##### EXTRACTED DATA
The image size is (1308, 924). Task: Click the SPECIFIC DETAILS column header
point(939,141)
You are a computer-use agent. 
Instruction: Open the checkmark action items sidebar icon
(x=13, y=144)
##########
##### EXTRACTED DATA
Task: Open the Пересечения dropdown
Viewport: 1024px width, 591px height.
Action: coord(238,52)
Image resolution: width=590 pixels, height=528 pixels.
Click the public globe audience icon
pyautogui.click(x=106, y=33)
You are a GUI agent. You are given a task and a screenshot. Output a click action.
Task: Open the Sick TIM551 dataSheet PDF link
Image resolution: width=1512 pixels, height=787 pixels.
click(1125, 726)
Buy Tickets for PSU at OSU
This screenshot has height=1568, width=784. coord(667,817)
##########
(YOUR TASK):
Go through the entries and copy every line that has "agent".

(EXPECTED ANSWER):
You are a computer-use agent. 
You are a GUI agent. You are given a task and a screenshot. Output a click action.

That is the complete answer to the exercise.